PAGE 2 OF 5
"Reprogramming"—the erasure of a cell's developmental history— enables it to start over as an uncommitted embryonic cell. The process is central to cloning, which creates an exact copy of an adult organism from the genetic material in one of its cells. A notable example was the birth of Dolly the lamb in 1996, the first mammalian clone. She developed from a fully differentiated adult cell whose nucleus had been turned back in time, developmentally speaking, so that its full set of genes was once again in its original, embryonic state—and capable of giving rise to a new animal genetically identical to Dolly's donor.
First observed and confirmed in a series of experiments from the late 1950s to the mid-1970s, reprogramming is still something of a "black box" to scientists. It appears that unknown factors in the egg's cytoplasm signal the nucleus to erase its specialized genetic program and reactivate previously silenced genes that support the development of a new embryo. But little is known about what these essential factors are or how they turn back the developmental clock.

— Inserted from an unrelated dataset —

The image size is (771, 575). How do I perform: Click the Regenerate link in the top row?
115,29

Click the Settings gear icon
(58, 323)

"It's a wonderful problem and an incredibly fascinating subject," says Allan C. Spradling, a developmental biologist and HHMI investigator at the Carnegie Institution of Washington in Baltimore. "You're talking about one of the most fundamental of the processes that make life possible."

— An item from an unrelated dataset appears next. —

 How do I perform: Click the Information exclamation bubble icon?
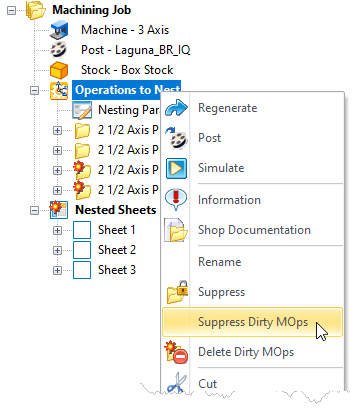[x=176, y=199]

But limited understanding of the process explains why cloning is still an inefficient and error-prone technology. And that hampers the promise of "regenerative medicine"—generating rejection-free repair tissues by cloning a patient's own body cells. The hope is to improve treatments for neurodegenerative diseases like Alzheimer's and Parkinson's, diabetes, heart disease, and spinal cord injuries, for example.

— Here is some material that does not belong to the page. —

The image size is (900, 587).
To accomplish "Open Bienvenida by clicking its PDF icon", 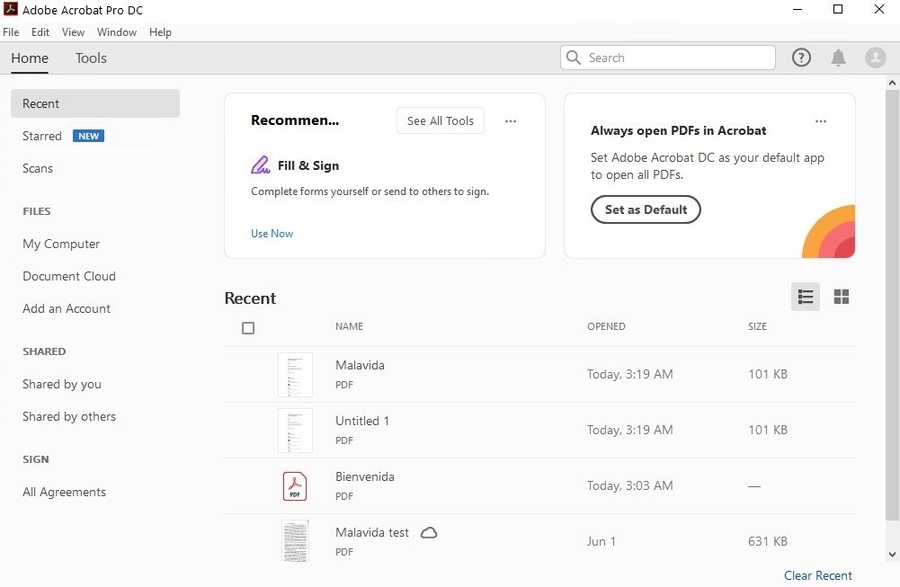I will click(296, 485).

Following the birth of Dolly, pigs, mice, calves, and other animals have been cloned through the transfer of adult-cell nuclei into unfertilized eggs. In addition to nuclear transfer, reprogramming can also be induced by the fusion of certain cells. In 2005, biologist Kevin Eggan and HHMI investigator Douglas A. Melton at Harvard University succeeded in reprogramming human adult skin cells to revert to an embryonic state by fusing them with stem cells removed from embryos. Evidently, the embryonic stem cells contained something that could reawaken the embryonic genes in the skin cells. But there was a problem: The resulting embryonic cells contained a double set of chromosomes, an abnormality that made them unsuitable for practical cloning.
Using his own approach, Yuri Verlinsky, of the Reproductive Genetics Institute in Chicago, reported in the January issue of the journal Reproductive BioMedicine Online that he had fused several types of human somatic cells with human embryonic stem cells, and that in some instances the adult nuclei had completely replaced the stem cell nuclei, leaving only one set of chromosomes.
These were patient-specific embryonic stem cells, Verlinsky notes. But when grown in culture, some of the cells had both donor and recipient nuclei, so they'll need further purification before they have any practical value.
These studies and many other lines of research aim to elucidate the factors needed for reprogramming, and eventually free the cloning process from the need for unfertilized eggs or embryos, which are scarce and expensive, and raise ethical concerns.